In cooperation with the American Museum of Natural History a new and exciting exhibition called “Brain – The Inside Story”, opened its doors at the Ljubljana Exhibition and Convention Centre on 15 May.
If you are curious about how the brain works, what is actually happening inside your head when you sense an experience or when you feel a strong emotion like love or anger, come treat yourself with some low-calorie but extremely tasteful sensations which will drive you to probe deeper into the less than 1.5 kilograms of the familiar universe that you always carry with you. Or will it carry you away?
The exhibition is open every day from 9 a.m. until 8 p.m. and will be held in Ljubljana until 24 August when it travels back to the United States.
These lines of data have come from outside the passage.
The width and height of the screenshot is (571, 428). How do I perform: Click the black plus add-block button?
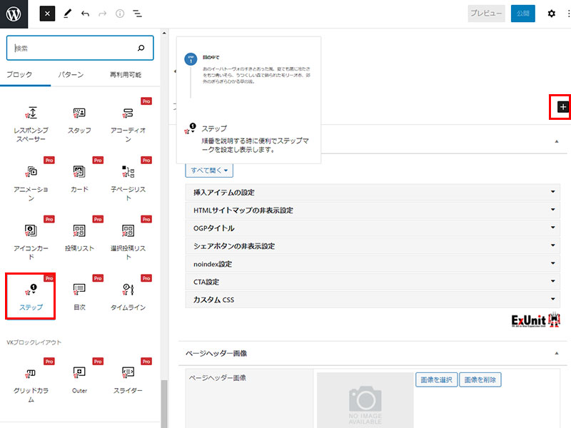coord(562,106)
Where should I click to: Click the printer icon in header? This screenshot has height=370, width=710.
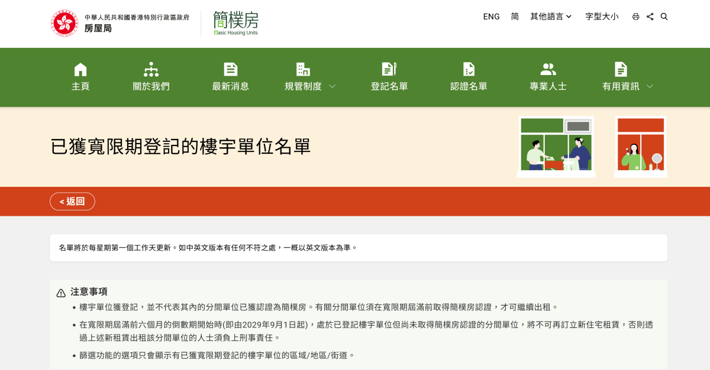pyautogui.click(x=635, y=17)
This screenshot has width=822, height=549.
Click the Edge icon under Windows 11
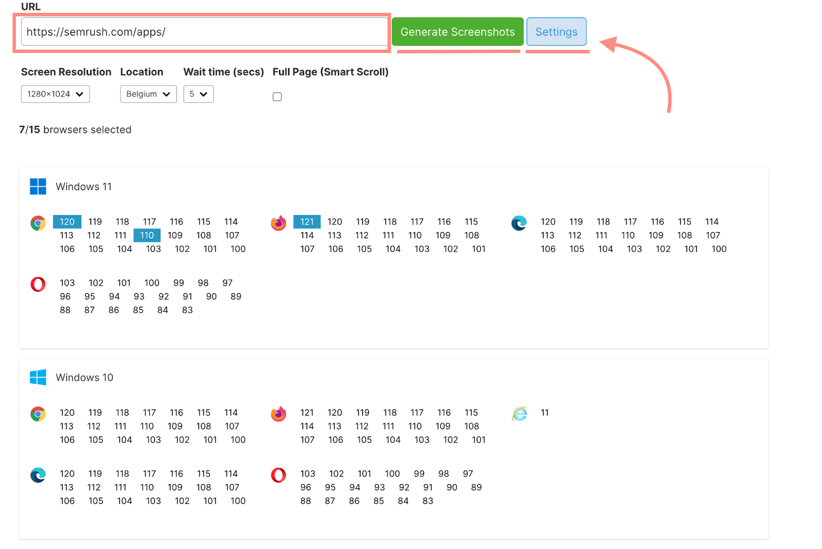(519, 223)
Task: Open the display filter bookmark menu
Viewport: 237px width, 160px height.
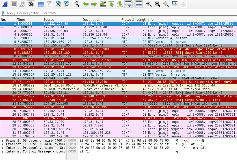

On the opening day we were talking to the curator of the exhibition, Rob DeSalle, who gave us an interesting comment about the way the exhibition is built: ”We wanted to show that this is your brain, and how you interact with the exhibition is the way your brains work.”
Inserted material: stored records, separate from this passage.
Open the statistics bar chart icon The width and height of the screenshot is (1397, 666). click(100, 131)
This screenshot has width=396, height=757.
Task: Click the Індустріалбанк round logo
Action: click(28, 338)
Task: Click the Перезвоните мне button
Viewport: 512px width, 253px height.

The exhibition is rich with interactive and educational models like this one here called homunculus, which shows you, proportionally, how sensitive a certain part of your body is to touch and how big that area is in your brain. Centers for lips, fingers and palms are especially big.
In a demonstration video of a dancer in her training session you can see which parts of your brain are active in your everyday tasks.
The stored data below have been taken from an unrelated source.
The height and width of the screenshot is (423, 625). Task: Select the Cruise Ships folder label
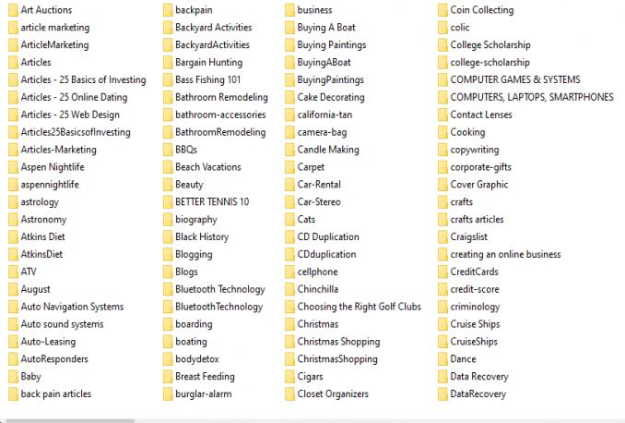476,325
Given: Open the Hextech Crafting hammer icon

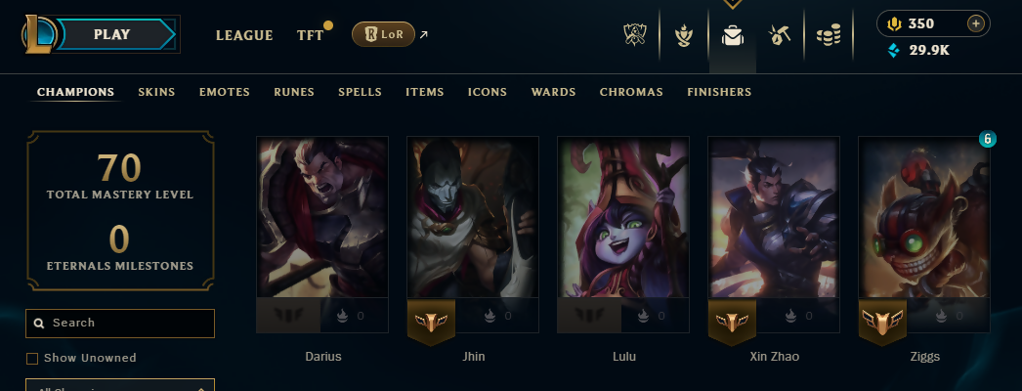Looking at the screenshot, I should point(780,35).
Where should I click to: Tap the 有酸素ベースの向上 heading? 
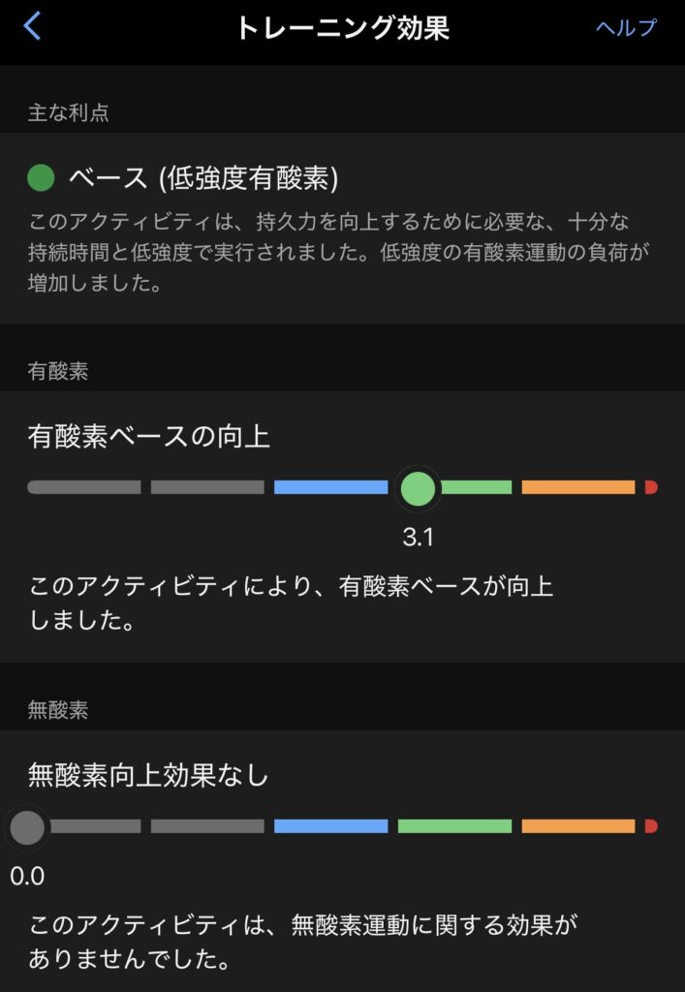coord(149,437)
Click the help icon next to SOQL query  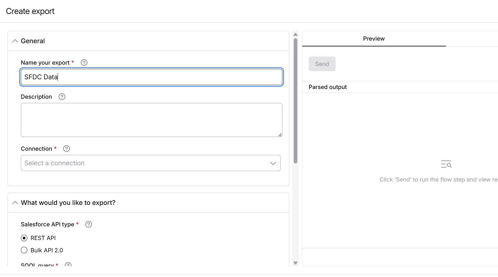(68, 265)

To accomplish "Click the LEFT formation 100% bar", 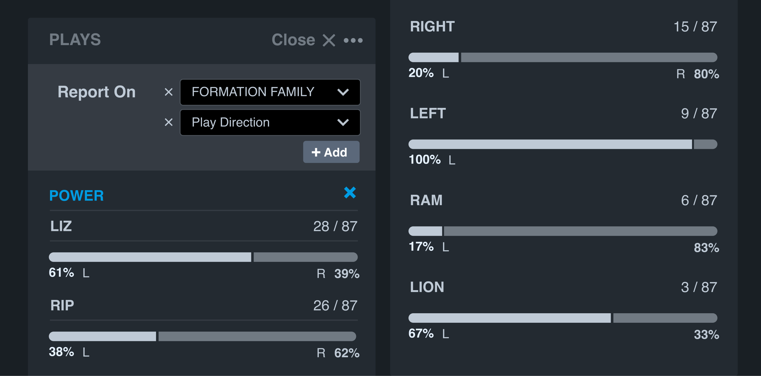I will (562, 144).
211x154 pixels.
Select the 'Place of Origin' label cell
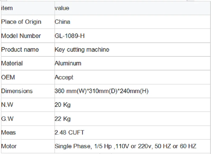coord(21,22)
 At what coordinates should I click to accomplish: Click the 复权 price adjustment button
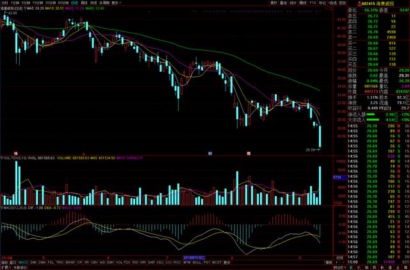point(274,3)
Now can you can see clearly? When different parts of your brain communicate with each other, you get a clear picture of what you see.
What are your facial expressions when you are sad? How you communicate with the world informs people around you about how you feel and how to communicate with you.
The Brain puzzle.
Our emotions are communicated by neurotransmitters which travel between cells. Different chemical substances can enhance or block the functioning of neurotransmitters. Coffee is the mildest of drugs most of us could hardly live without.
In the midsection of the exhibition you are literally already deep inside your brain. Here you’ll learn about more complex human processes like language, memory and decision making.
Hippocampus: the part of the brain responsible for creating long term memory and mental maps, grows with its use. Imagine the size of it in a London taxi driver!
The exhibition then takes you on a journey where you learn how your brain develops from infancy to old age. In old age your brain slows down, but the more you use it the sharper it remains.
Develop your brain by drawing a star while looking in a mirror. Will your brain learn and grow the second time you try? Test yourself and find out.
The last section looks at the future. You can learn how the brain communicates with the computer, how blind people can see using bionic eyes, and what other “futuristic” research is already on the way.
Take an evolutionary ride and grow your brain some more. This exhibition is more than appropriate for all generations!